The standard deviation of a sampling distribution, often referred to as the standard error, quantifies how much individual sample proportions might vary from the mean. It can be calculated using the formula \( \sigma_{\hat{p}} = \sqrt{\frac{p(1-p)}{n}} \), where \( n \) is the sample size and \( p \) is the probability of success. This formula shows that a larger sample size decreases the variability, which makes sense—bigger samples tend to yield results closer to the true average. For the problem at hand, with \( p = 0.70 \) and \( n = 50 \), substituting these values gives you \( \sigma_{\hat{p}} \approx 0.0648 \). This small number suggests that any given sample of 50 questions might produce a proportion close to 0.70, but with small variations around it. Understanding this concept helps in predicting and validating the reliability of sample results.

Normal approximation is a useful statistical method when your sample size is sufficiently large. It allows you to use the normal distribution to estimate the probabilities of various outcomes of sample proportions.

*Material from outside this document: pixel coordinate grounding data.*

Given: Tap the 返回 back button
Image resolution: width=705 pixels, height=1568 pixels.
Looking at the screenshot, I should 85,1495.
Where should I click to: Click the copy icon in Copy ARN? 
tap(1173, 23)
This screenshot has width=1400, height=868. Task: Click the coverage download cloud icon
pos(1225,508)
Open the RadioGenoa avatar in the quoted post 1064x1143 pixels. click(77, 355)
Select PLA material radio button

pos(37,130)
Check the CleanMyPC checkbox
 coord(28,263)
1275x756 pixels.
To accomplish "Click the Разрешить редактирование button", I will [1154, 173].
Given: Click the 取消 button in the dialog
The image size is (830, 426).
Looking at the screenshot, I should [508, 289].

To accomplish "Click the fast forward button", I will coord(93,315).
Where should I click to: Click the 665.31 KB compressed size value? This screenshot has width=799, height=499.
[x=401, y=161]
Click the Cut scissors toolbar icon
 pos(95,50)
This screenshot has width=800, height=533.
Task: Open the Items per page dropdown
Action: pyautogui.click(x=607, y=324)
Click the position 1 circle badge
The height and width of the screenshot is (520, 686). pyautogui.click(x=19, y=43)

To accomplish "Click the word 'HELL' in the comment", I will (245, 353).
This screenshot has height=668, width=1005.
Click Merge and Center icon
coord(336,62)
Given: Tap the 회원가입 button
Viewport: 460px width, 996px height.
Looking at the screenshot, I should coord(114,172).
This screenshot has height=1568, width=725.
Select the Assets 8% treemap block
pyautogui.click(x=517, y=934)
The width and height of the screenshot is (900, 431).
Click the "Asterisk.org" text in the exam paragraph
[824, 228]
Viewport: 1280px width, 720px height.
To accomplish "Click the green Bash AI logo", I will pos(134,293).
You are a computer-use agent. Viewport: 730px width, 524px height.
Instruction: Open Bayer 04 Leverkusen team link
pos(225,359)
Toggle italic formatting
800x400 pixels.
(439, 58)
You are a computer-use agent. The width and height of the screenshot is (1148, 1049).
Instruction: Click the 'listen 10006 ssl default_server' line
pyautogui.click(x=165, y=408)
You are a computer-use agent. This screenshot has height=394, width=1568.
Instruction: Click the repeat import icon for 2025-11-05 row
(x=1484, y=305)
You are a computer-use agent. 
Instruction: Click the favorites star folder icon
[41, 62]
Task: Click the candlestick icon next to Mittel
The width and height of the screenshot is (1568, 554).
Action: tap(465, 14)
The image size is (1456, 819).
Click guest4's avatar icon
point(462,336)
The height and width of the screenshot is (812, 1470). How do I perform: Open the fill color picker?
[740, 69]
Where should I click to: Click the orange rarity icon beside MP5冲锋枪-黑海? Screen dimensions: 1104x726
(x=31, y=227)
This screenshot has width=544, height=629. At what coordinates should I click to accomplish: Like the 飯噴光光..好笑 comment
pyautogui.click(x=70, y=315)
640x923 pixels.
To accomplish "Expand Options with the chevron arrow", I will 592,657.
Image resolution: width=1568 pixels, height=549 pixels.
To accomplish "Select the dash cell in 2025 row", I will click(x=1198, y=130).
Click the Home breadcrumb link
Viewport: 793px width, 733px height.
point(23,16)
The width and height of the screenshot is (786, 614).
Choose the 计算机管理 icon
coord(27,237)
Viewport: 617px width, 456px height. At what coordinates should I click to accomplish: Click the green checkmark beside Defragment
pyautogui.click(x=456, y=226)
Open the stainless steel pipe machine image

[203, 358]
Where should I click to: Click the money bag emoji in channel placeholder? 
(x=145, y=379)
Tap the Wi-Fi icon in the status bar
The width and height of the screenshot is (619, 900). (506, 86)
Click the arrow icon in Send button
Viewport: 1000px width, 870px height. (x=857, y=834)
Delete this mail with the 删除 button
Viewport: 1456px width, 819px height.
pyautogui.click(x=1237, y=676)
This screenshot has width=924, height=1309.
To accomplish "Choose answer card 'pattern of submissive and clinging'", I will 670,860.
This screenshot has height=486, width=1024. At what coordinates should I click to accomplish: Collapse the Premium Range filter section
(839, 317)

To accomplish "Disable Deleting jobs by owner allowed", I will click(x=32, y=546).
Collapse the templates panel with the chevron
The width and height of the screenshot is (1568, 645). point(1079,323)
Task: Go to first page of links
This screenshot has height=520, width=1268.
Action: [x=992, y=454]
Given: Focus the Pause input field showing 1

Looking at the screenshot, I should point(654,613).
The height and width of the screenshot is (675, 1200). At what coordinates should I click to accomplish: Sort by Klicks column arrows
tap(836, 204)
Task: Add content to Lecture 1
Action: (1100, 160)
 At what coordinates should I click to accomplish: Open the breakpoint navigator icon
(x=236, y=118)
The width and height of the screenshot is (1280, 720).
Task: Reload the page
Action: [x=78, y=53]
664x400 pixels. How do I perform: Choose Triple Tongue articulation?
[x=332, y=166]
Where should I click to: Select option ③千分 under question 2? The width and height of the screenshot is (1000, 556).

It works best under the condition that both \( np \) and \( n(1-p) \) are greater than 5. In this example, with \( np = 35 \) and \( n(1-p) = 15 \), both criteria are satisfied, suggesting the sampling distribution is approximately normal.
As an application, consider calculating whether it's surprising to get correct answers on only 60% of questions when \( p = 0.70 \). To test this, you convert the sample proportion of 0.60 into a z-score: \[ z = \frac{0.60 - 0.70}{0.0648} \approx -1.54 \] Consulting a standard normal distribution table gives us a probability of about 0.0618 for \( z \leq -1.54 \). This means there's a 6.18% chance that you'll score 60% or lower, given your preparation (p = 0.70). This probability can seem relatively low, underscoring the usefulness of normal approximation in making these likelihood assessments more intuitive.